How to File Taxes as a Full-Time High School Student

From fast-food restaurants to service stations to supermarkets to car wash establishments, high school students are seen working hard to earn some money for myriad reasons including to pay for college, help the family or simply have some cash to spend. The vast majority of high school students have yet to reach the age of majority. Under the law, they are minors and subject to the jurisdiction of parents or guardians.

Although this may seem to disqualify them as taxpayers, many can and do collect wages with taxes withheld. The best way to file taxes as a student is predicated on income, age and dependency status.

Are High Schoolers Children Under the Law?

While 18 years of age is generally considered the legal threshold between childhood and adulthood, the law is not always so black and white. Criminal law agencies in several states have prosecuted 16- and 17-year-old offenders as adults in many instances. In terms of working, federal labor law allows anyone 14 or older to have a job but one must be at least 16 to work full-time. It is safe to say, then, that high school students can earn their own money and the government can take a piece of it.

How Many High Schoolers Work in the U.S.?

While teens don’t participate in the labor force as much as they used to, roughly one out of every three teens between 16-19 years old are employed, and that doesn’t count informal work where people work in family businesses and don’t receive a paycheck. This has changed.

Previously, more young students would work full-time and part-time jobs. Now, many don’t even work during the summer holiday season. There are a variety of reasons for the drop, but the biggest one would be that students don’t have much time for work after studying and extra-curricular activities.

Is Filing Mandatory or Optional for Teens?

The rules applied to filing taxes for high school students turn on a few key factors. First is the matter of the standard deduction. For tax year 2021, the standard deduction is ​$12,550​ for non-dependents but only ​$1,100​ for those requiring parental support. If a student's annual wages fall below that figure, there is no need to file any return.

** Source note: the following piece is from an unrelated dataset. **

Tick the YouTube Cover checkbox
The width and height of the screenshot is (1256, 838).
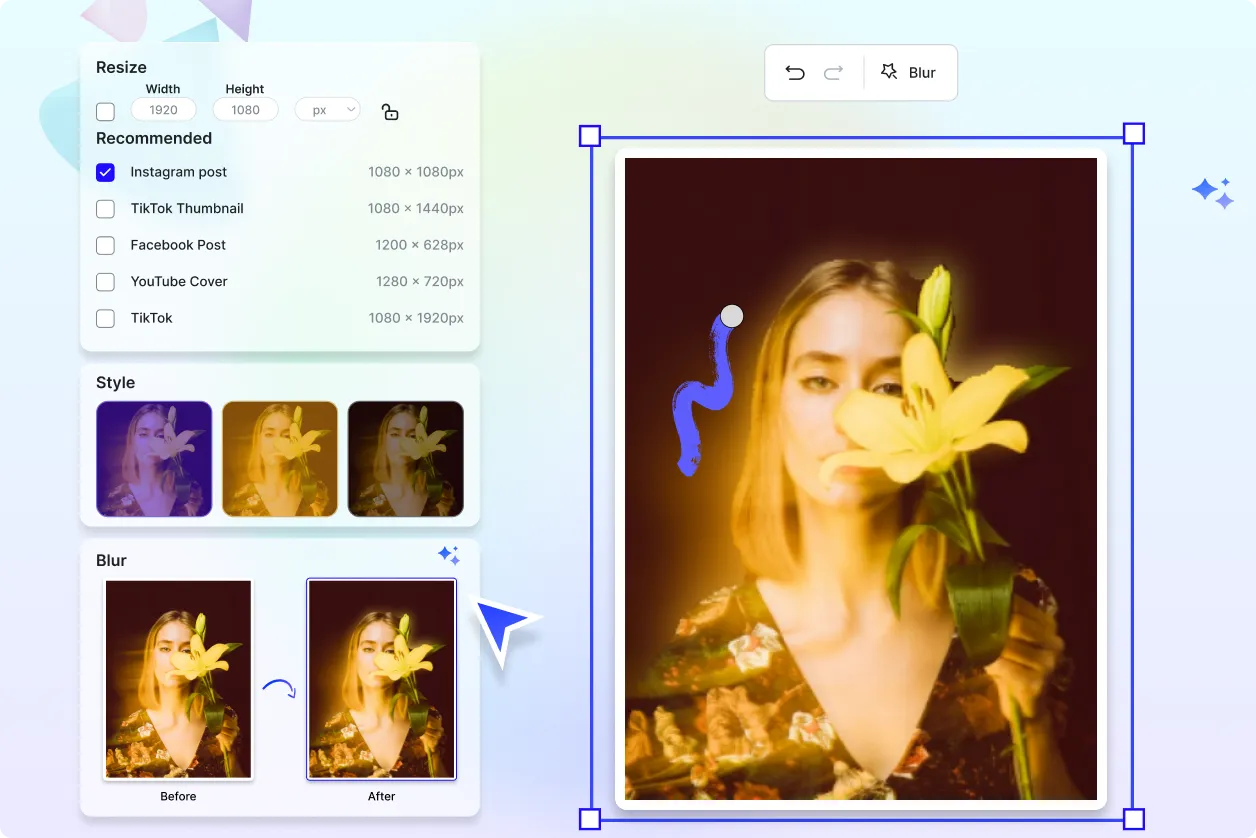pos(105,282)
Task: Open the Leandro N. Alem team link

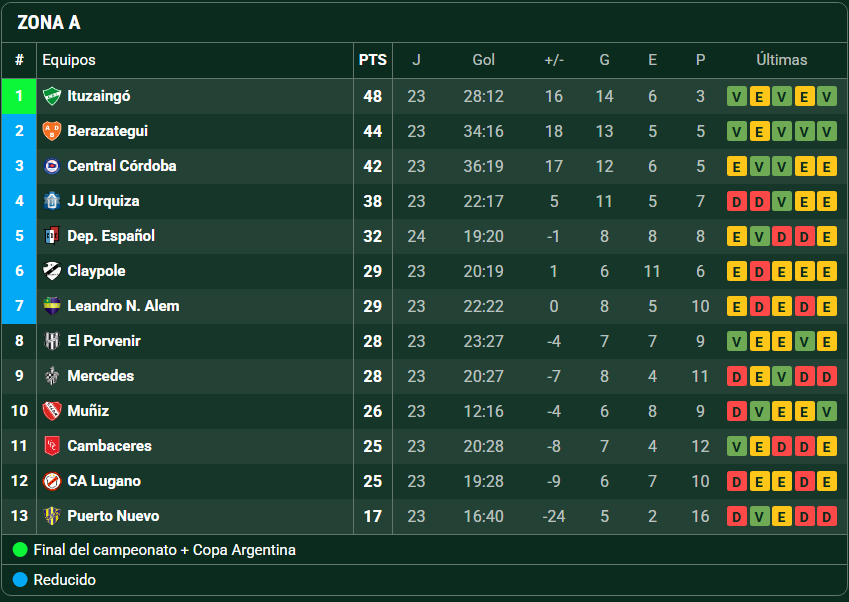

Another variable is whether the student is working as an employee or an independent contractor. If the latter, it does not matter how much was garnered during the tax year – the student is classified as self-employed so they must pay the self-employment tax that helps fund Social Security and Medicare.

Always Better to File

Since nothing is withheld from an independent vendor's pay, there is always something owed at tax time. That said, if the self-employed student is under 18, he or she bears no responsibility for either Social Security or Medicare. A newspaper carrier or distribution agent, then, is not responsible for filing.

One more qualification, investment income is taxable no matter what the age. If there is any question, it is always better to file.

How to File Taxes as Students

Most high school youths will use the standard 1040 form. Again, however, if working as an independent contractor, they must do some extra work and file with Schedule C attached to the 1040 form.

Earners of relatively low income can e-file for free on an IRS partner website. Hard copy forms are normally available at local public libraries if that is the preferable manner of filing. Online filing is usually faster, but the IRS is equipped to process either submission.